If organisations and governments don’t prepare for coming changes, we risk AI giving us more time but less belonging, leaving societies lonelier, less trusting, and less resilient, writes Greta Bradman.

We know work is being reshaped by AI. Change – good and bad – is always hard, because uncertainty is hard.
Thankfully, the conversation around preserving the mental well-being of those who experience career disruption due to AI is underway. The population-level impact of living through this period of next-level change-meets-uncertainty, however, is in my professional opinion, not being adequately addressed.
As a practising psychologist and artificial intelligence researcher in HR tech, I’m of the belief we need to safeguard population-level wellbeing.
The clinical perspective
In psychology, there’s a ‘major life events scale’ used to evaluate someone’s likelihood of being under stress.
Over the coming months and years, it’s likely that AI will shift how work serves connection, sense of self, and meaning at a population level. These critical drivers of wellbeing can in turn impact our performance, productivity, and social cohesion.
At times of change, our community, identity through life and work roles, and purpose become our rudder.
Work is particularly relevant because over recent decades, many of us have invested more of our identity in our jobs. Community and what it brings (identity, connection, purpose) once built in neighbourhoods, extended families, clubs, or faith settings, is now often tied to work.
When work shifts, the ripples reach far beyond paychecks – to who we believe ourselves to be, and to our happiness, contentment, sense of self, and our mental health and wellbeing.
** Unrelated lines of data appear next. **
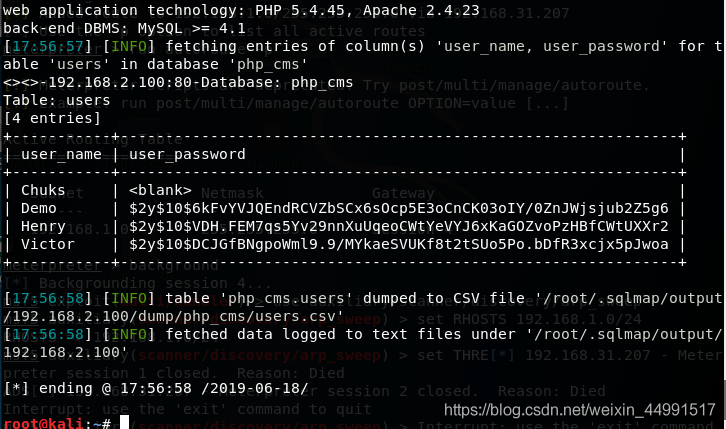726x429 pixels.
Task: Click the back-end DBMS MySQL line
Action: 124,28
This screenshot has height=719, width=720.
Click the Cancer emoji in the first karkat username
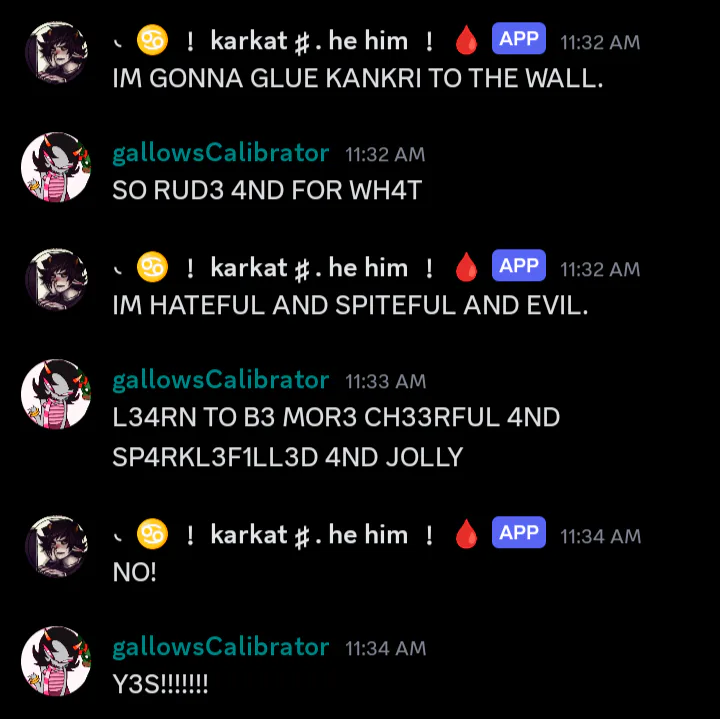pyautogui.click(x=152, y=40)
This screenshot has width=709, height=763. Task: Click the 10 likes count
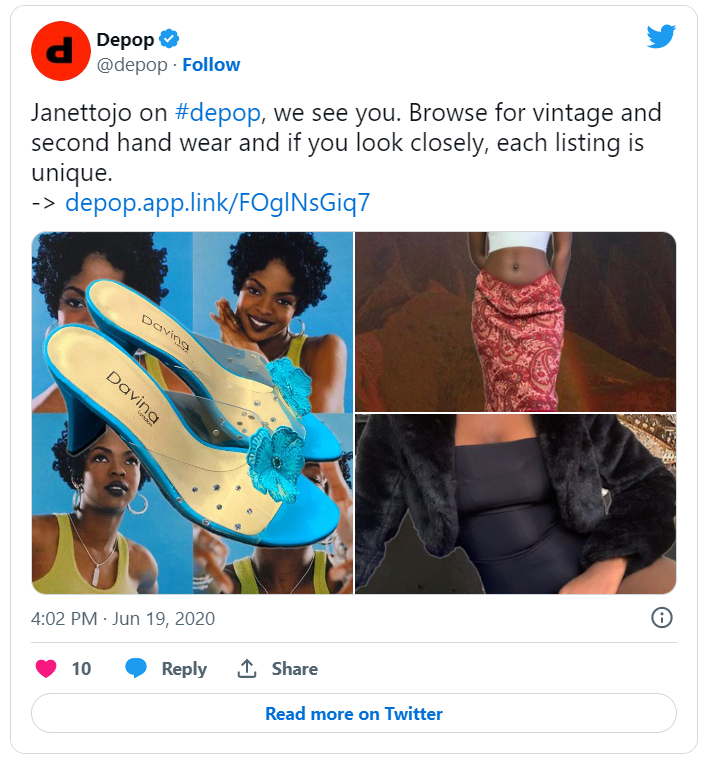point(81,669)
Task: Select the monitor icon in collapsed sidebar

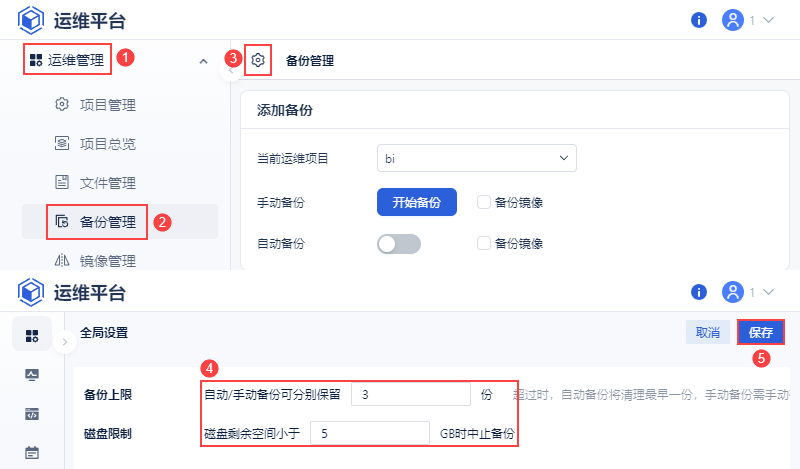Action: (x=32, y=374)
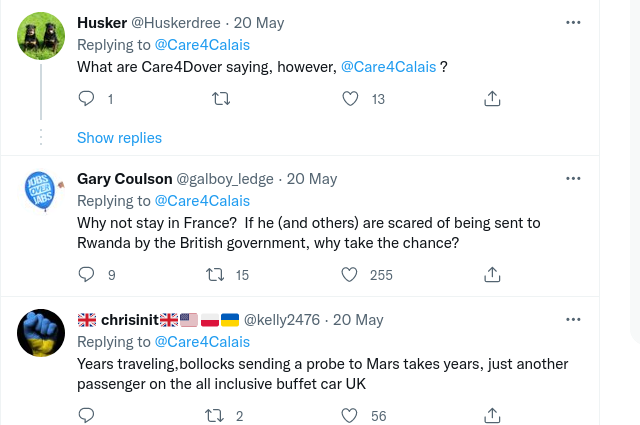
Task: Retweet Husker's tweet
Action: pos(222,99)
Martin Seligman’s PERMA model — Positive emotion, Engagement, Relationships, Meaning, and Accomplishment — lays out the building blocks of wellbeing. It is a roadmap for an individual to ‘flourish’ and a model used in research, psychology practice, and in shaping government policy.
Work is a place where many tap into these building blocks; from the satisfaction of accomplishment, to flow states of deep concentration, to the meaning found when contributing to something larger than ourselves.
This year, the World Economic Forum projected that “boosting workplace wellbeing could help the global economy grow by USD $11.7 trillion.”
Safeguarding human capacity for creativity, collaboration, and resilience will become increasingly crucial and complex for the sake of performance and productivity all the way from the individual to the economy.
Flourishing in this new reality
At work, flourishing will mean more than avoiding burnout. It will mean actively cultivating environments where people still experience flow, belonging, and purpose – even as their tasks and roles evolve.
It will mean doubling down on human connection by using stories as bridges, as Esther Perel puts it, so that employees feel part of something that matters. Human flourishing in an AI-enabled workplace will require leaders not only to safeguard well-being, but also to cultivate uniquely human contributions at work, such as creativity, leadership, empathy, and collaboration.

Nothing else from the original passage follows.